Boris Hvoynev

Personal information
- Date of birth: 19 August 1967 (age 57)
- Place of birth: Smolyan, Bulgaria
- Position(s): Forward

Youth career
- 1977–1986: Botev Plovdiv

Senior career*
- Years: Team / Apps / (Gls)
- 1986–1992: Botev Plovdiv / 141 / (31)
- 1992: CSKA Sofia / 13 / (4)
- 1993–1995: Botev Plovdiv / 65 / (28)
- 1995–1996: Lokomotiv Sofia / ? / (?)
- 1996–1997: Botev Plovdiv / 27 / (9)
- 1997: Alki Larnaca / ? / (?)
- 1998: Botev Plovdiv / 12 / (5)
- 1998–1999: Valletta / ? / (?)
- 1999–2000: Botev Plovdiv / 17 / (4)

International career
- 1993–1995: Bulgaria / 2 / (0)

= Boris Hvoynev =

Bulgarian footballer

Boris Hvoynev (Борис Хвойнев; born 19 August 1967) is a former Bulgarian footballer who played as a forward.

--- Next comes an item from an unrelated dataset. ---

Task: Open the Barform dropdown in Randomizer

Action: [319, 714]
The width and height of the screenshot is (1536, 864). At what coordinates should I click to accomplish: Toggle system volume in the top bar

He spent more than a decade with Botev Plovdiv and appeared in over 200 matches in the Bulgarian top league. Hvoynev was capped two times at the senior level by the Bulgaria national team, making his debut on 10 January 1993, in the 0:3 loss against Tunisia in a friendly match.

==Career==
Considered a Botev Plovdiv legend, where he spent the vast majority of his playing career, Hvoynev also represented Loko Sofia, CSKA Sofia and Maritsa Plovdiv. Outside of Bulgaria, he donned the shirt of Alki (Cyprus) and La Valletta (Malta), becoming champion with the latter. In 2005, Hvoynev relocated to Baltimore, United States, where he has been coaching youth teams.